**PROBLEM:**
Locate the line that contains "Given: Click '-[bfc]-Xerber' at 47:25". Retype it and every line after it to the end of the records, exactly, but not the pictures.

**MATERIAL FOR THIS EXERCISE:**
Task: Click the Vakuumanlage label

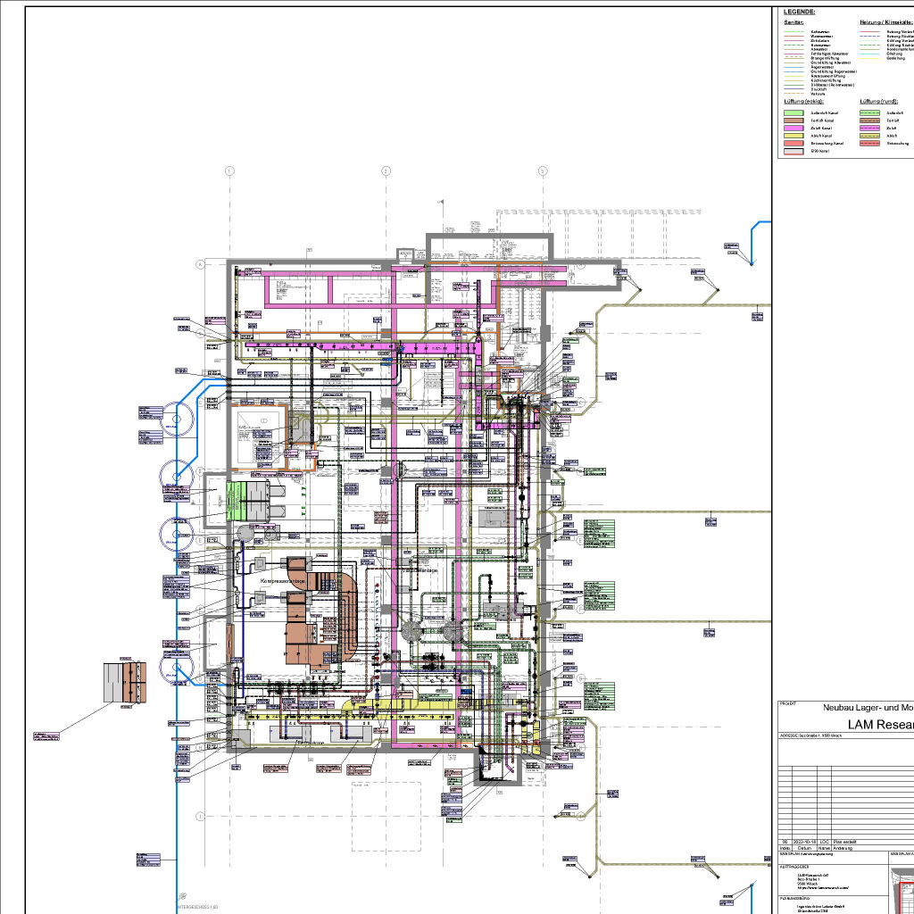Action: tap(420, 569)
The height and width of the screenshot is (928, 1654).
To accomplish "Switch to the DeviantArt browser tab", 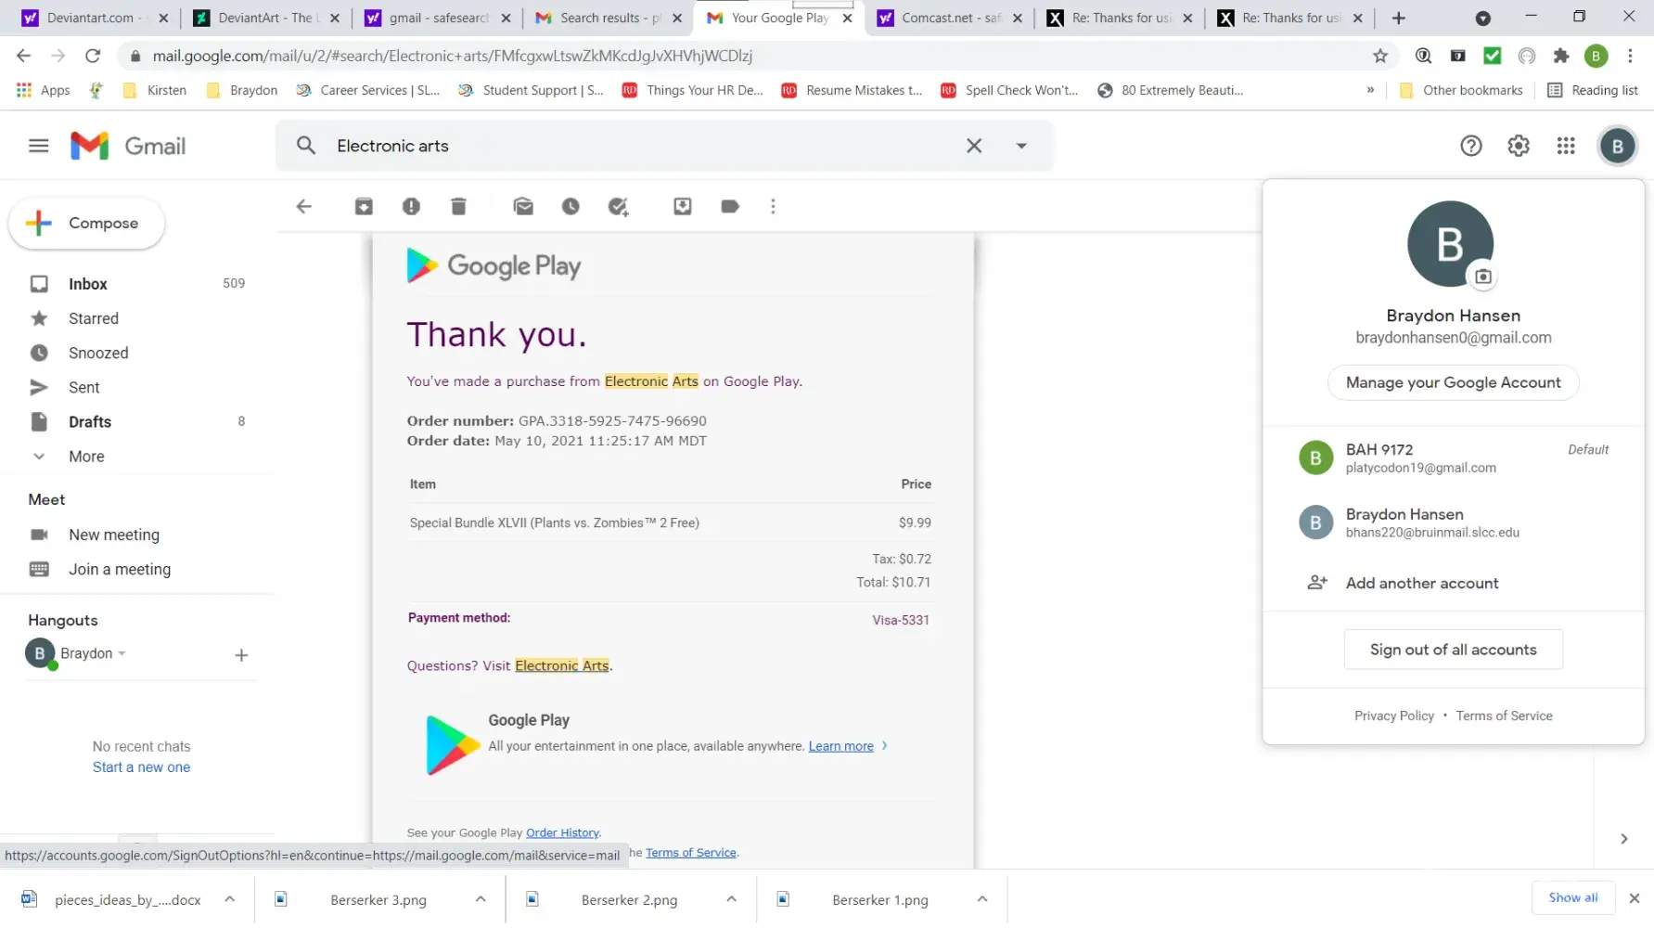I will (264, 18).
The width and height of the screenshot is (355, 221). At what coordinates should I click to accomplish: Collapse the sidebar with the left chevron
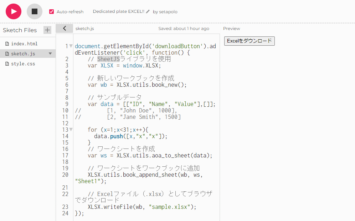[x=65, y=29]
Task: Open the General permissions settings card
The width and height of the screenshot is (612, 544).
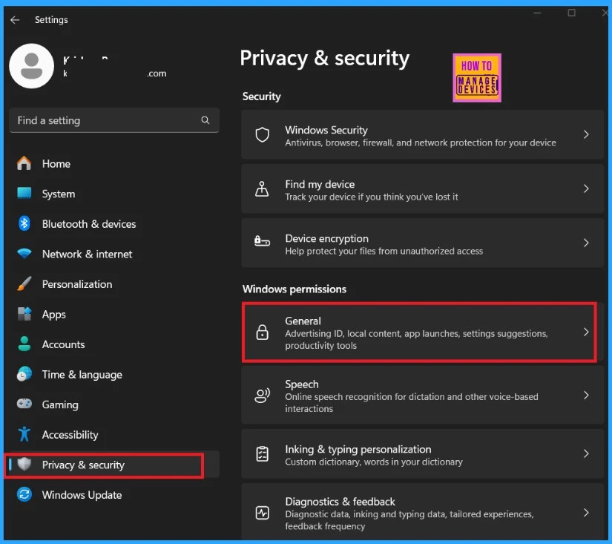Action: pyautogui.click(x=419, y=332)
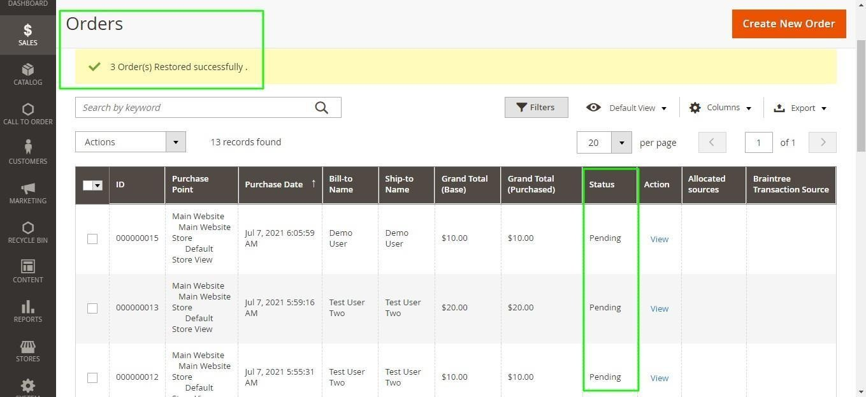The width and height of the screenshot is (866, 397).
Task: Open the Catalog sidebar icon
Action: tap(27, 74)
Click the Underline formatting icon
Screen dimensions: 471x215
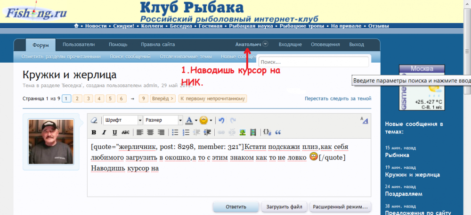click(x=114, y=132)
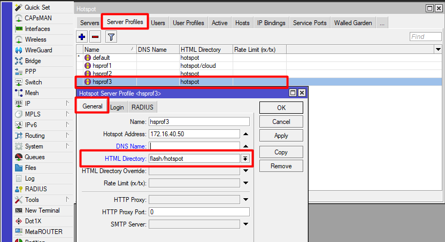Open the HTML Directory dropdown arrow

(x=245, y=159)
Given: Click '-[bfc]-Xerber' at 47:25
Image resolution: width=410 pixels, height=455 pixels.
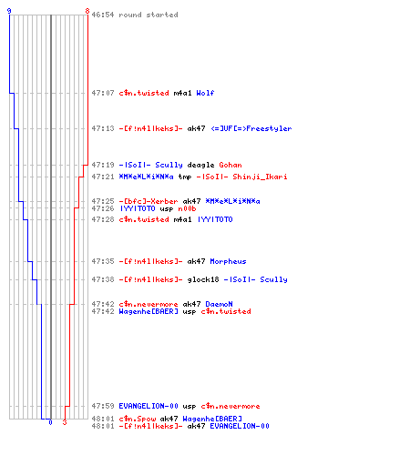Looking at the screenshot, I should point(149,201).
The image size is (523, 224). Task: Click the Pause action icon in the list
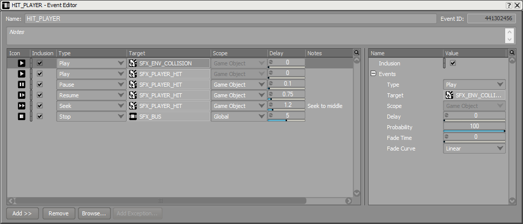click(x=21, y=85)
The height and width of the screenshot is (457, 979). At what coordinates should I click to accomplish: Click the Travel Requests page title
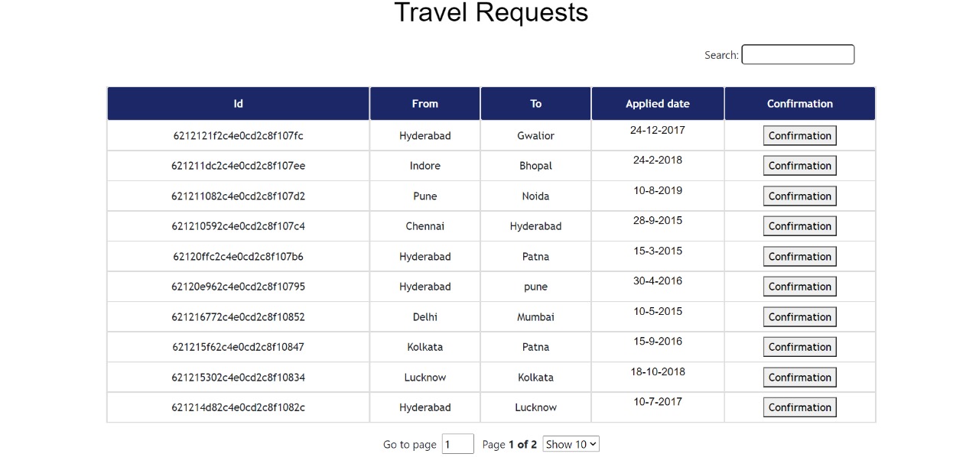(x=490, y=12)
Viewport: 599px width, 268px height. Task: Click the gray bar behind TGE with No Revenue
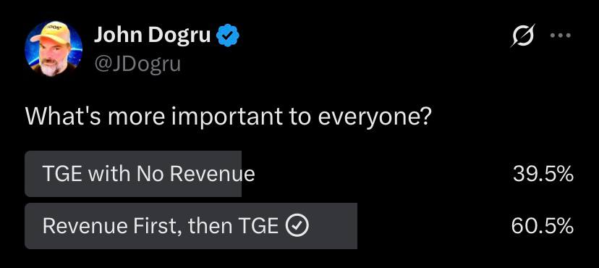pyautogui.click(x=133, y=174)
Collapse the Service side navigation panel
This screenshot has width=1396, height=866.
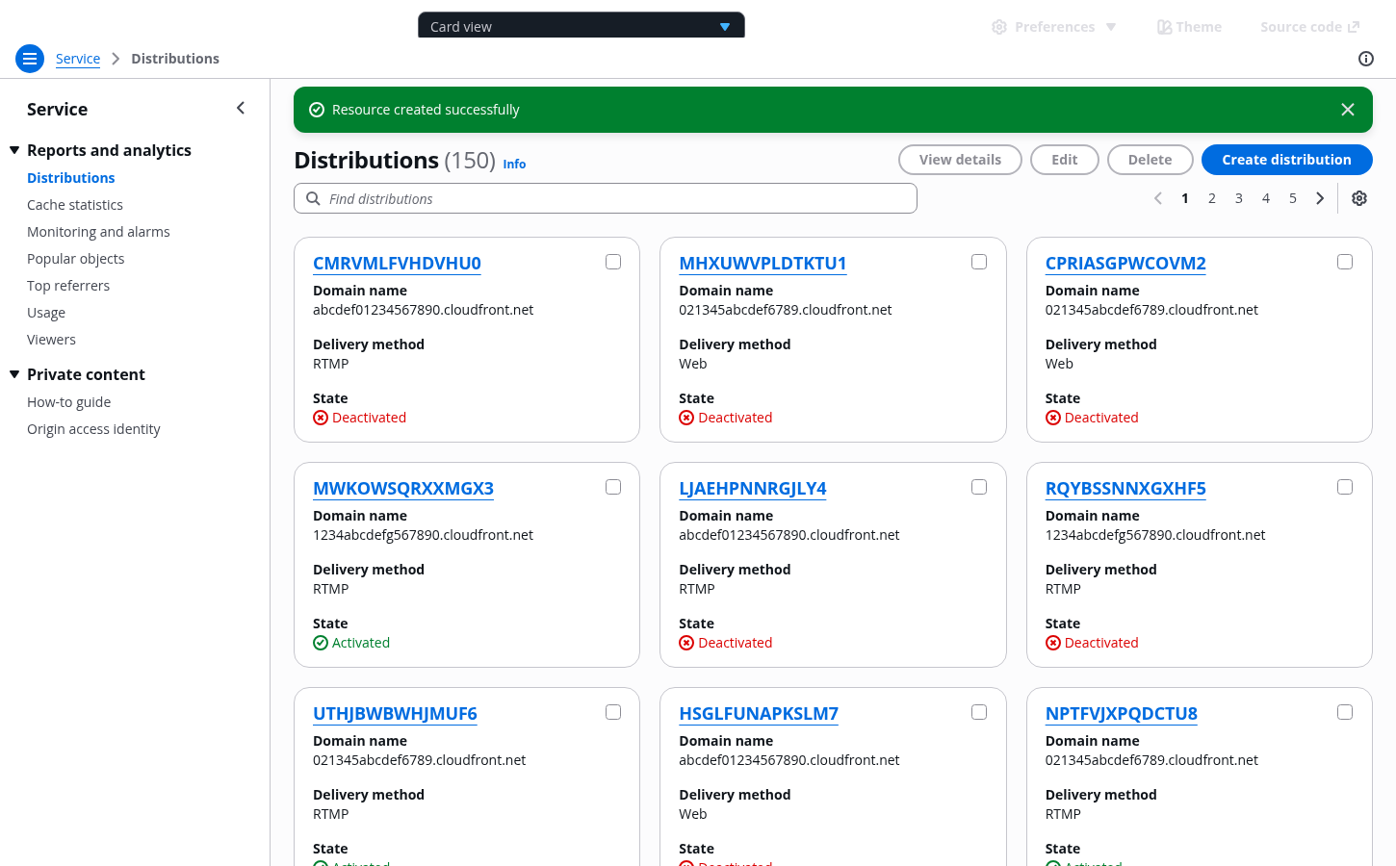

**THE ANSWER:**
Given: Click '-[bfc]-Xerber' at 47:25
Image resolution: width=410 pixels, height=455 pixels.
Looking at the screenshot, I should point(149,201).
The image size is (523, 224). Task: Click the Pause action icon in the list
click(x=21, y=85)
The height and width of the screenshot is (457, 979). At what coordinates should I click to accomplish: Click the Travel Requests page title
(x=490, y=12)
Viewport: 599px width, 268px height. Task: Click the gray bar behind TGE with No Revenue
pyautogui.click(x=133, y=174)
Collapse the Service side navigation panel
This screenshot has width=1396, height=866.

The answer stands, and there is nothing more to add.